Rasa-Jmac

**Name of the Vulnerable Software and Affected Versions** Rasa X versions prior to 0.42.4 **Description** The issue allows Directory Traversal during archive extraction. In the functionality that allows a user to load a trained model archive, an attacker has arbitrary write capability within specific directories via a crafted archive file. **Recommendations** For versions prior to 0.42.4, update to version 0.42.4 or later to resolve the issue. As a temporary workaround, consider restricting the functionality that allows users to load trained model archives until a patch is applied. Avoid using crafted archive files that could exploit the Directory Traversal vulnerability.

**Name of the Vulnerable Software and Affected Versions** Rasa versions prior to 2.8.10 **Description** A vulnerability exists in the functionality that loads a trained model `tar.gz` file, allowing a malicious actor to craft a `model.tar.gz` file that can overwrite or replace bot files in the bot directory.
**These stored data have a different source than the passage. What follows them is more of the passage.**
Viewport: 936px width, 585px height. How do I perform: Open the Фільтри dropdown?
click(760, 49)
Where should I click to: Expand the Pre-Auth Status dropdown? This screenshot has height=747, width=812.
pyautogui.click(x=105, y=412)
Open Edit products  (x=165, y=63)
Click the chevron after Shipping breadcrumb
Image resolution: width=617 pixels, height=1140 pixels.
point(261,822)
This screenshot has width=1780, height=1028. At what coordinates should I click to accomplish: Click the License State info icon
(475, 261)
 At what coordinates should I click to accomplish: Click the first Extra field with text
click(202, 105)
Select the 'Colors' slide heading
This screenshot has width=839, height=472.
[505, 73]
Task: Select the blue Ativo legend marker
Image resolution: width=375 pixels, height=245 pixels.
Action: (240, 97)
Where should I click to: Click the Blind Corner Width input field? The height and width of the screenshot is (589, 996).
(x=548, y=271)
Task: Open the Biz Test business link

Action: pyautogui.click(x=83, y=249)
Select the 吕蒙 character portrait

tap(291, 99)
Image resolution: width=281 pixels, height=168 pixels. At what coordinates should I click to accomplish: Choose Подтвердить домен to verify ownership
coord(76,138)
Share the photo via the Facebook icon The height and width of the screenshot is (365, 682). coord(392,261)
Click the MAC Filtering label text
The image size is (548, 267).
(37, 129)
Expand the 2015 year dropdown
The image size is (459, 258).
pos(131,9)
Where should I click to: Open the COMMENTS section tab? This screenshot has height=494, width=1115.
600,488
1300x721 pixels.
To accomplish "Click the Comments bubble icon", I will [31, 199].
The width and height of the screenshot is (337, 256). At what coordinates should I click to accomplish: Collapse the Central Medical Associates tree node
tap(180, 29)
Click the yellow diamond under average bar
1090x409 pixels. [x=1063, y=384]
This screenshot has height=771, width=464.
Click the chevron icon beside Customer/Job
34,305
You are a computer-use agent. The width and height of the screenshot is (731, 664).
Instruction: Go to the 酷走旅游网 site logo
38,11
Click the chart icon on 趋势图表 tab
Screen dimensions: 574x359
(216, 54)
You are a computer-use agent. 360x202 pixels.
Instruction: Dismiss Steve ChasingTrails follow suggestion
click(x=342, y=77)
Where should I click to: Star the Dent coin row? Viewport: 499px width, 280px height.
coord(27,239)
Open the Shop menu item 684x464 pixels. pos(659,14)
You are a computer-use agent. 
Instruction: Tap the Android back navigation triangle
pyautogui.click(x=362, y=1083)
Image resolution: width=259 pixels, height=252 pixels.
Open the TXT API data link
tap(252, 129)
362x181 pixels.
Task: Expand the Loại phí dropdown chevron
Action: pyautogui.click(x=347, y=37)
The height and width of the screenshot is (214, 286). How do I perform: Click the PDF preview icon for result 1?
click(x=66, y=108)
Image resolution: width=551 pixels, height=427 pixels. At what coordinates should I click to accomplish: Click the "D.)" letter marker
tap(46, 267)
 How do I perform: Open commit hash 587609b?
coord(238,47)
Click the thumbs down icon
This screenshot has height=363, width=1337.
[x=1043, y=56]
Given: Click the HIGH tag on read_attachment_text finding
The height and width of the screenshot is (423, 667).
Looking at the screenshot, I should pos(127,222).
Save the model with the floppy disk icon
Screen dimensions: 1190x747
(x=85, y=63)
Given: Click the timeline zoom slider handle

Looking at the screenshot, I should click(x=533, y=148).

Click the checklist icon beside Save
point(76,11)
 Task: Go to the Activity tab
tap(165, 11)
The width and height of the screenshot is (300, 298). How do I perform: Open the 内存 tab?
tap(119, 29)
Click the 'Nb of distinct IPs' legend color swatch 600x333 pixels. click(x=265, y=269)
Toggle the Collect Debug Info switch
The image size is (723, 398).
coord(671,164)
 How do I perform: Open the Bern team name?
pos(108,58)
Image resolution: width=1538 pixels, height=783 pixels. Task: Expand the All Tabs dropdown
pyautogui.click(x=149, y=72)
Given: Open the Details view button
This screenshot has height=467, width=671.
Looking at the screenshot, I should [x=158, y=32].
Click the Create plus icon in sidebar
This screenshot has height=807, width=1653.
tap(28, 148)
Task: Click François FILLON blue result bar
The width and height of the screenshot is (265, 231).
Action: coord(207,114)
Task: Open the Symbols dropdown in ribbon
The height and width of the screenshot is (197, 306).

This issue enables an attacker to have arbitrary write capability within specific directories using a maliciously crafted archive file. **Recommendations** For versions prior to 2.8.10, update to Rasa 2.8.10 to fix the vulnerability. As a temporary workaround for users unable to update, ensure that users do not upload untrusted model files, and restrict CLI or API endpoint access where a malicious actor could target a deployed Rasa instance.